Levi L. Conant 2017 LECTURE SERIES
David H. Bailey
Lawrence Berkeley National Laboratory (retired)
University of California, Davis, Computer Science
Computation and analysis of arbitrary digits of Pi
and other mathematical constants
We recently performed some very large mathematical calculations, uncovering digits of various mathematical constants that until quite recently were widely considered to be forever inaccessible to humans. Our computations stem from the “BBP” formula for Pi, which was discovered in 1997 using a computer program implementing the “PSLQ” integer relation algorithm. This formula has the remarkable property that it permits one to directly calculate binary or base-16 digits of Pi, beginning at an arbitrary position, without needing to calculate any of the preceding digits. Since 1997, numerous other BBP-type formulas have been discovered for various mathematical constants. In our Conant Prize article, we described the computation of base-64 (binary) digits of Pi^2, base-729 (ternary) digits of Pi^2, and base-4096 (binary) digits of Catalan’s constant, in each case beginning at the ten trillionth place. The computation of base-16 digits of Pi beginning at the 500 trillionth place has previously been described by other researchers. We also discussed intriguing connections between these BBP formulas and the age-old unsolved research question of whether and why constants such as Pi have “random” digits.

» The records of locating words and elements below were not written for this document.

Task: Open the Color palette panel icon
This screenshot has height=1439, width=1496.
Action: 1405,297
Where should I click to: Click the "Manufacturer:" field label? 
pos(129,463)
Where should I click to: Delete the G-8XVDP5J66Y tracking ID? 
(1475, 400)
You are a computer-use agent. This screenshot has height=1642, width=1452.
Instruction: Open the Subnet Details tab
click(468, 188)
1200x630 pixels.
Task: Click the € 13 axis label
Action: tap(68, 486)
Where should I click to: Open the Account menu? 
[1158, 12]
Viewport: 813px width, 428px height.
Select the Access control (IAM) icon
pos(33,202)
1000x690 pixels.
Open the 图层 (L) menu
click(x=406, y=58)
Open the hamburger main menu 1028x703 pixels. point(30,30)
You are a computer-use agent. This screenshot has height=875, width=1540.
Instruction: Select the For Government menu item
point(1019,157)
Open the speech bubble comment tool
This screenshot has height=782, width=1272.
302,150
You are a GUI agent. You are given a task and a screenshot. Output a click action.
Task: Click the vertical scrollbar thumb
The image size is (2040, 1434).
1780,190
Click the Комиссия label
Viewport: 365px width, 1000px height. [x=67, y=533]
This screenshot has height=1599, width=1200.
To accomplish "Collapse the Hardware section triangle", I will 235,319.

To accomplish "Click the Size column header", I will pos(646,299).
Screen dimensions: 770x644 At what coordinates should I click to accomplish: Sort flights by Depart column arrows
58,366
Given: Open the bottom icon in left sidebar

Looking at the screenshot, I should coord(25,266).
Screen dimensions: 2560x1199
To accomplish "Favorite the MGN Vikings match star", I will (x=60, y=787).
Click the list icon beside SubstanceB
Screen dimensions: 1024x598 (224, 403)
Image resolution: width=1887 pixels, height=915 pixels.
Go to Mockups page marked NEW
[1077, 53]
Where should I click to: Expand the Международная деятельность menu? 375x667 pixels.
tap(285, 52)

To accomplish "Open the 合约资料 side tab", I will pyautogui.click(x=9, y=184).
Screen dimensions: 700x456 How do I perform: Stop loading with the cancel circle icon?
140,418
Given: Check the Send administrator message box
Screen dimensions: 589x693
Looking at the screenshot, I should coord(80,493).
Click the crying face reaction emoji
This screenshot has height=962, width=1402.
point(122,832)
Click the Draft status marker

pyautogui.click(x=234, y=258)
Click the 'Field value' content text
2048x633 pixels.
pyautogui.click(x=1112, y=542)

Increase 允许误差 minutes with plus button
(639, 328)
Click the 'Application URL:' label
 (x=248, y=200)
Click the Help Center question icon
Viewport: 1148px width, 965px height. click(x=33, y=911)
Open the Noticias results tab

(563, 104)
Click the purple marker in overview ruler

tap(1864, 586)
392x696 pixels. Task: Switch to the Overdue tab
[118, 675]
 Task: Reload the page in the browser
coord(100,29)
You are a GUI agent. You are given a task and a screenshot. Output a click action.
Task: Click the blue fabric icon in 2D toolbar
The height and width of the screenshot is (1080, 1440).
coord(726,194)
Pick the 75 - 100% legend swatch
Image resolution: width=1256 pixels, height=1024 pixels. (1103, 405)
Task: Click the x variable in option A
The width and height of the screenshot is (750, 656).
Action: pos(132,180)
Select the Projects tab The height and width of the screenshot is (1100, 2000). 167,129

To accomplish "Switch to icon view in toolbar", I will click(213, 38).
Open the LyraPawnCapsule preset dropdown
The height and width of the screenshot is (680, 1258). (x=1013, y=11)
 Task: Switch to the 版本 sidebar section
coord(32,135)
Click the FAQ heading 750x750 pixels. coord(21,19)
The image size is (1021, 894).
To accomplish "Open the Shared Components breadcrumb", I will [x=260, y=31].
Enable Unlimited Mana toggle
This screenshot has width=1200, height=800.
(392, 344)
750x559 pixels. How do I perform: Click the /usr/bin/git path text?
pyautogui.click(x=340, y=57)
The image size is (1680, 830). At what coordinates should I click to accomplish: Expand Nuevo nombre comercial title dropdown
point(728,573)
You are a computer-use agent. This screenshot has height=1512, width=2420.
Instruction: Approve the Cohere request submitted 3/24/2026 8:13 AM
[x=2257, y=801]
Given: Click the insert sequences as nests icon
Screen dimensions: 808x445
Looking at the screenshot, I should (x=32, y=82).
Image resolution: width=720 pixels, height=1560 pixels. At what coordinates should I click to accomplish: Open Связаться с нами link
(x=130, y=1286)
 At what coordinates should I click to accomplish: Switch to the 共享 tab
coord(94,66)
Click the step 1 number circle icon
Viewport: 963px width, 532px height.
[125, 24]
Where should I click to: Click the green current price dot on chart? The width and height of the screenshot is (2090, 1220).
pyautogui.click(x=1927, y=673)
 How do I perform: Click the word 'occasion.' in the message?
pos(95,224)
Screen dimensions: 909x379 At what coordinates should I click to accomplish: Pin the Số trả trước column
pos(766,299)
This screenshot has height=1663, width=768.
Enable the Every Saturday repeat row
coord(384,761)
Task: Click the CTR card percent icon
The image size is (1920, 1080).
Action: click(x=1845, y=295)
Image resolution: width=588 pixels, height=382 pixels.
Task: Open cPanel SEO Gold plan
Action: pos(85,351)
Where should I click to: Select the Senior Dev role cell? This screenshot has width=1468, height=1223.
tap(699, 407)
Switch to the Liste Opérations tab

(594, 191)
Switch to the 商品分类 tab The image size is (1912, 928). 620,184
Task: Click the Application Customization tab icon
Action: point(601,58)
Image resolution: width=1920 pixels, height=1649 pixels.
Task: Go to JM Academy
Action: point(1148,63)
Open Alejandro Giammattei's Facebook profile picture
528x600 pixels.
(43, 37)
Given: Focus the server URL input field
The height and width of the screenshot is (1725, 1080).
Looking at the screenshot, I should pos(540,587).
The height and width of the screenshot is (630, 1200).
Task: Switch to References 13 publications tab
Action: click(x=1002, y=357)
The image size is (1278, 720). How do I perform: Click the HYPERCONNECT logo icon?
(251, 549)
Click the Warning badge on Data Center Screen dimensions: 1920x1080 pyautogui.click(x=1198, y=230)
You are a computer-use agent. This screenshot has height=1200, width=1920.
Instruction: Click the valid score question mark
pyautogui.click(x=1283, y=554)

David H. Bailey received his PhD in mathematics from Stanford University in 1976 and in his subsequent career worked at the NASA Ames Research Center and then at the Lawrence Berkeley National Laboratory. He recently retired from the Berkeley Lab but continues as a research associate with the University of California Davis, Department of Computer Science. His published work includes over two hundred papers in experimental mathematics, computational number theory, parallel computing, high-precision computing, fast Fourier transforms, and mathematical finance. • Among his honors, he has received the Chauvenet and Merten M. Hasse Prizes from the Mathematical Association of America, the Sidney Fernbach Award from the IEEE Computer Society, and the Gordon Bell Prize from the Association of Computing Machinery.